HOW TO COMPLETE THIS TASK.
Every line from the one containing "Click the add editor plus icon" to the one containing "Given: Open the accessibility checker icon" in the records below, both included, must be set down exactly, and no other line.

SUPPLIED DATA.
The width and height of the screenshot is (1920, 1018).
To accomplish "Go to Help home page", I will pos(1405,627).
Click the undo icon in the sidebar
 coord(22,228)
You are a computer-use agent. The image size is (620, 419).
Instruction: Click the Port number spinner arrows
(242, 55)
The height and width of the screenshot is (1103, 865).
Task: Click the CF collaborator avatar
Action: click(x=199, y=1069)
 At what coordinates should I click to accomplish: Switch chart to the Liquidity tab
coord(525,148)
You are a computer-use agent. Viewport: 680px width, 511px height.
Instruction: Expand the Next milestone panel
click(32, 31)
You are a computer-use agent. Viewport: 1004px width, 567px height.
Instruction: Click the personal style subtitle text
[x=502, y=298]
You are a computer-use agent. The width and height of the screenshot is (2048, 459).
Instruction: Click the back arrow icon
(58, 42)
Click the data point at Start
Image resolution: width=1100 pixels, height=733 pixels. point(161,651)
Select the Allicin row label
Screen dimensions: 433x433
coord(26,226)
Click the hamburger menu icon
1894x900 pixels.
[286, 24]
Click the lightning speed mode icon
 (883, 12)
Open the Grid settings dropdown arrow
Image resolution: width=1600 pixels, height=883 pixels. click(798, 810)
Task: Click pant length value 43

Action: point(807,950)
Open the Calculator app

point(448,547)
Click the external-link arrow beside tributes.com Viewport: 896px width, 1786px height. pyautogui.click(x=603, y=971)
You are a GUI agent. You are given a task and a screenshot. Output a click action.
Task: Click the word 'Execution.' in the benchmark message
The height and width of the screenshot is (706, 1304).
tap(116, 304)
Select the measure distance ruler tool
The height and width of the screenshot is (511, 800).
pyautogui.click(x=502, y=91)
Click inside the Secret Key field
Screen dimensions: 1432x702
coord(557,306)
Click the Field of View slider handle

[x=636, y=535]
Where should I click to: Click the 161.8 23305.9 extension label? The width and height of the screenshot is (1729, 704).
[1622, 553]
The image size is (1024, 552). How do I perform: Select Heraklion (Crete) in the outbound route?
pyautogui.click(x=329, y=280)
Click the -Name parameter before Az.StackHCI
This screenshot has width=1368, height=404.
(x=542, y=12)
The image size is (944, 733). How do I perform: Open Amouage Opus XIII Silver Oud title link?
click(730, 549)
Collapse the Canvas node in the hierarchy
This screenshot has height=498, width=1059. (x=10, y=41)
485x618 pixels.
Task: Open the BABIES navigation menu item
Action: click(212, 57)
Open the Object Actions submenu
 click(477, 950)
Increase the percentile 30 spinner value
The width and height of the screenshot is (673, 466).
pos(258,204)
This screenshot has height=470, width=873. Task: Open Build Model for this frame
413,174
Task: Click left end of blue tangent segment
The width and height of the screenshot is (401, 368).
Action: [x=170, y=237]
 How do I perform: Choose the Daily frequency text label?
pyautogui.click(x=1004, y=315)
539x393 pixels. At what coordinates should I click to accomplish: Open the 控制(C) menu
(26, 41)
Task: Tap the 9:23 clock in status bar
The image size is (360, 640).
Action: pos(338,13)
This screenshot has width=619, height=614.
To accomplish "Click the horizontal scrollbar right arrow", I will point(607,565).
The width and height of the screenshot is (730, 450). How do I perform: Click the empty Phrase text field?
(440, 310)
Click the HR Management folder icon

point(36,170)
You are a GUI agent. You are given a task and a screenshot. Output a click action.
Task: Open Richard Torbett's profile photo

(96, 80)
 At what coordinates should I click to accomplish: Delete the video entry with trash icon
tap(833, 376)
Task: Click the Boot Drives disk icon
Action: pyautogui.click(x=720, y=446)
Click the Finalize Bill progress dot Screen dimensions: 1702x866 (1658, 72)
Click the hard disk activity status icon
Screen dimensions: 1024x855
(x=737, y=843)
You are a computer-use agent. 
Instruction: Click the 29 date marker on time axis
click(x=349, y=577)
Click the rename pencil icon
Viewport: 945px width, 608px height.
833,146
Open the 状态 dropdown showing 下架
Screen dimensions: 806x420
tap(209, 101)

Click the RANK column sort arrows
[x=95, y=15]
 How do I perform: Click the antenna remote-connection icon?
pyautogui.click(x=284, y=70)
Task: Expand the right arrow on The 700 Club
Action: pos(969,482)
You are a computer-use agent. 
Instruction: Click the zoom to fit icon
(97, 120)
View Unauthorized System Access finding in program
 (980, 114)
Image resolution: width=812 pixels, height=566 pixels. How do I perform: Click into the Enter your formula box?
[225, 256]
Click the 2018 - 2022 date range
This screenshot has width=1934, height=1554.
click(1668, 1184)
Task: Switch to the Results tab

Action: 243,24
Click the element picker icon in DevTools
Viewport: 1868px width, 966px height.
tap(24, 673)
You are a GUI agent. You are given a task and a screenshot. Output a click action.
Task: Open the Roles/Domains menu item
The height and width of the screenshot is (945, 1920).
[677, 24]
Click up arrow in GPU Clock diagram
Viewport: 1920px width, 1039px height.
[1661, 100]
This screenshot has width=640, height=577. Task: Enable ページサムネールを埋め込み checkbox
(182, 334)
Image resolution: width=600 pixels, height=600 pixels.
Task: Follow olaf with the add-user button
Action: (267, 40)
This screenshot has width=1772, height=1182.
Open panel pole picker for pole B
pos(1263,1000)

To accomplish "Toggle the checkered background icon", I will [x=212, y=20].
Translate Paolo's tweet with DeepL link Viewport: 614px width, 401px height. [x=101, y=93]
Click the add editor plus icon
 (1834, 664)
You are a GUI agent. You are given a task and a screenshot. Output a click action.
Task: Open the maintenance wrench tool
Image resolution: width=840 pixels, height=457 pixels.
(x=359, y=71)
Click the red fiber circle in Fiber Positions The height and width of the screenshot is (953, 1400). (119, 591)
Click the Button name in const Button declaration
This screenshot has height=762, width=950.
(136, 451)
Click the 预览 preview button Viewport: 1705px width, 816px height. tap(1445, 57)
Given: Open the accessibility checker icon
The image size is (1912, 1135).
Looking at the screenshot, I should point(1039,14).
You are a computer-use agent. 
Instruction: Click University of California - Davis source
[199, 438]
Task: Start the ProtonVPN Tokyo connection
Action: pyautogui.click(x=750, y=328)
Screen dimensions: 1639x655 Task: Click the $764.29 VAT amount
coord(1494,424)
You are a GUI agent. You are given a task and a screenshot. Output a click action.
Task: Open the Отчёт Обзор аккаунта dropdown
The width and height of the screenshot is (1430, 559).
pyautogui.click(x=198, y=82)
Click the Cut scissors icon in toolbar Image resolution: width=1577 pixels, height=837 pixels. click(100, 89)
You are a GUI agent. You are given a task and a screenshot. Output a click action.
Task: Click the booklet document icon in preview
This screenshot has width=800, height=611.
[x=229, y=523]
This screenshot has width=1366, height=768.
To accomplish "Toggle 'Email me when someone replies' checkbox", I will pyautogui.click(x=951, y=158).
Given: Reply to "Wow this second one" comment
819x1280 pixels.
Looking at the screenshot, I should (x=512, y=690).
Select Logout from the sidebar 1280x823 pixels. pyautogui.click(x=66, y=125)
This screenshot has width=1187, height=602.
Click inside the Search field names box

EXERCISE OUTPUT.
Click the add editor plus icon
 (1834, 664)
You are a GUI agent. You are given a task and a screenshot. Output a click action.
Task: Open the maintenance wrench tool
Image resolution: width=840 pixels, height=457 pixels.
(x=359, y=71)
Click the red fiber circle in Fiber Positions The height and width of the screenshot is (953, 1400). (119, 591)
Click the Button name in const Button declaration
This screenshot has height=762, width=950.
(136, 451)
Click the 预览 preview button Viewport: 1705px width, 816px height. tap(1445, 57)
Given: Open the accessibility checker icon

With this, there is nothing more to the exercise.